L’essere delle reti rischia di non poter essere un essere in divenire,
e rimanere un essere separato immutabile che potrebbe avere
un feedback nella vita reale dagli effetti devastanti.
L’organismo digitale si separerebbe dall’organismo analogico
(l’individuo reale) mostrando dell’individuo reale solo una piccola
parte, un determinato istante a cui viene negata la possibilità di
evolvere nel tempo.
L’identità digitale, se separata in un file di testo, archiviata e
non lasciata vivere ed evolvere nel continuum di scambi comunicativi
telematici, rischia di diventare una fredda riproduzione a cui è stata
sottratta la quarta dimensione, quella del tempo, del movimento
e del divenire. Lo stesso rischio denunciato dalla pittura cubista
si avrebbe nell’archiviazione digitale.
L’essere digitale potrebbe essere il riflesso di un sé negato. Un
attimo del proprio quotidiano che ci è dato rimuovere nella vita reale
privata e che invece diverrebbe patrimonio collettivo e pubblico nella
vita virtuale.
In definitiva non sarebbe possibile difendere le "necessità" del diritto
alla privacy individuale.
Non solo, ma la qualità digitale dell’essere separato aprirebbe a
chiunque la possibilità di una sua manipolazione senza che di ciò
ne resti traccia.
Ogni profilo dell’essere digitale dato dai login (il
nome tecnico dei file di testo che mantengono traccia di ogni evento
nelle reti telematiche, abbinando ogni azione dell’utente al suo identificativo)

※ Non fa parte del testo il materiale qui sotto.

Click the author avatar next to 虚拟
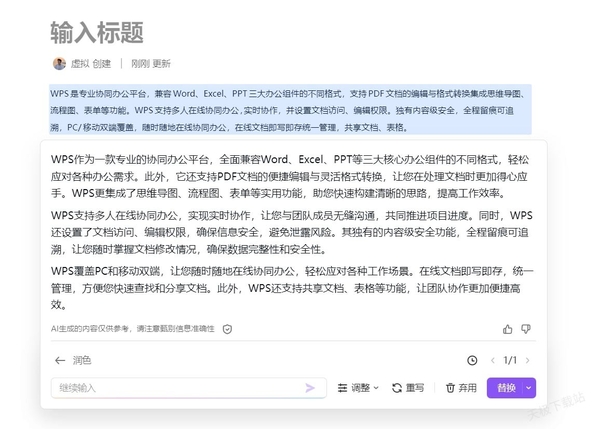Image resolution: width=600 pixels, height=429 pixels. [x=59, y=63]
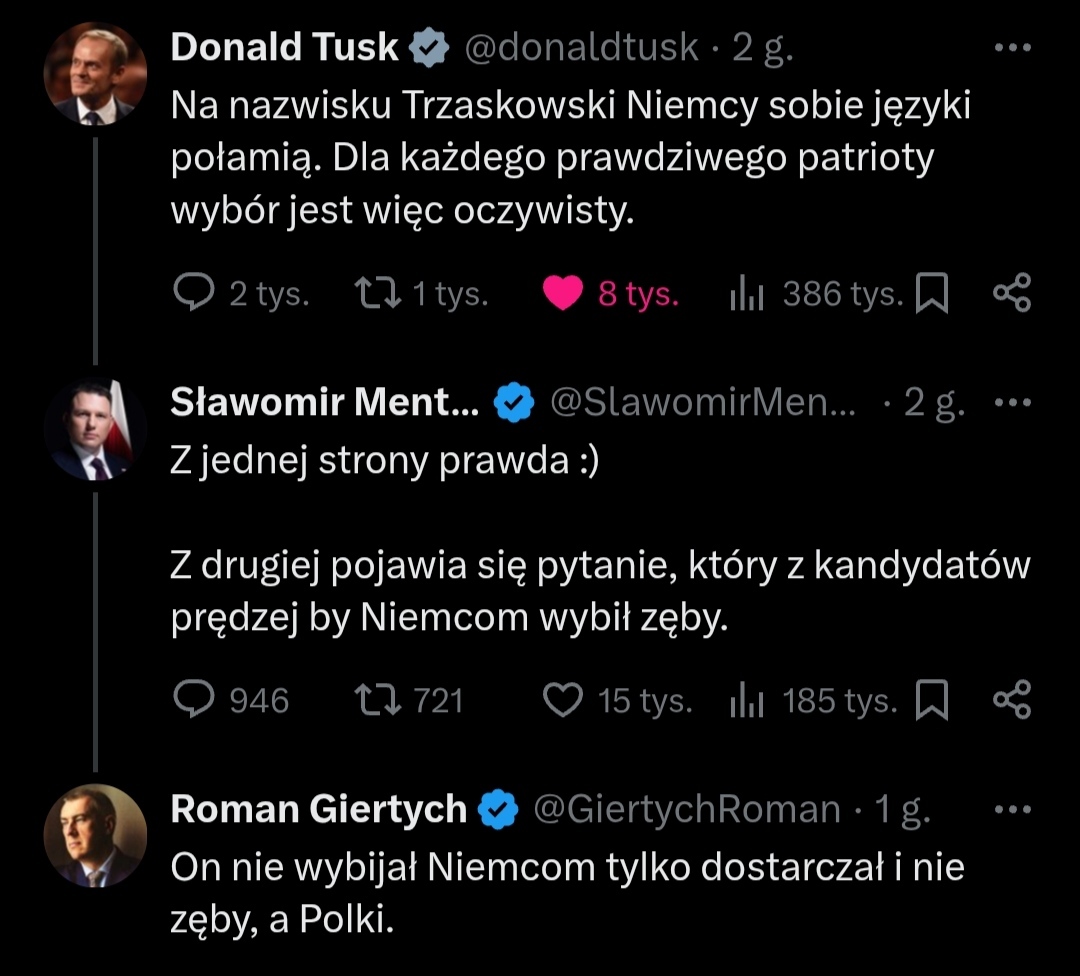This screenshot has width=1080, height=976.
Task: Click Roman Giertych's avatar
Action: 96,835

potrebbe non solo essere usato per scopi statistici di controllo
e/o emarginazione dal sistema sociale, ma potrebbe essere anche
manipolato (senza che di ciò ne resti traccia) per accusare liberamente
l’essere reale di cose di cui sembrerebbe responsabile il suo
doppio digitale.
La qualità digitale, quella di duplicare e manipolare dati (immagini,
suoni, testi ecc.) senza che di ciò risulti traccia, quella che tanto
fa vendere le case di produzione software attuali, diventerebbe una
possibile manipolazione dell’essere individuale di cui non rimarrebbe
traccia e in tal modo essere causa di conseguenze penali, oltreché
sociali, disastrose.
Tale separazione è ricuperabile solo nei termini di un uso anonimo
delle reti, nella possibilità di usare identità multiple e
di crittare l’informazione prodotta.
Solo in tal modo il sé digitale potrebbe diventare una raccolta di
più istanti del proprio quotidiano.
Una raccolta in divenire e in mutazione.
Solo l’identità multipla è in grado di restituire all’essere la sua
qualità intrinseca di mutevolezza e evoluzione.
L’identità
non è un insieme di caratteristiche specifiche di un singolo, bensì
uno schema di relazioni che garantiscono l’esistenza, l’evoluzione
e la trasformazione di caratteristiche specifiche del singolo; evoluzione
e trasformazione autogestibili dal singolo grazie all’essere
parte attiva di tale schema di relazioni.
Nello
specifico di un discorso sulla società, l’essere esiste solo come
parte in continua relazione e compenetrazione con un sistema dinamico
in coevoluzione.
In tale condizione, un atto di riappropriazione del sé, di definizione
di un’identità e insieme di autonomia, può essere esclusivamente
un atto individuale.
In esso si recupera un principio di libertà inelusibile di ogni singolo
individuo.
Il processo di identificazione dell’individuo non può essere affidato
né agli altri, né a interfacce tecnologiche qualora se ne verifichi
un’impossibilità gestionale da parte dell’individuo.
L’affermazione
del sé deve essere un processo pilotato a livello individuale, con
cui gli altri possono confrontarsi esclusivamente fornendo le proprie
interpretazioni e senza renderne possibile una determinazione.
Le reti
telematiche possono dar luogo a forme comunitarie di coevoluzione
mutuale se e solo se ogni individuo all’interno della comunità
può fornire un continuum di reinterpretazioni della propria identità
e di quella altrui, in un confronto e scambio sociale
libero e orizzontale.
Solo attraverso forme cooperative di dialogo sociale
che allo stesso tempo permettano l’autonomia individuale è possibile
l’emergere di nuove forme evolutive della specie che
siano allo stesso tempo mutuali per ogni singolo individuo.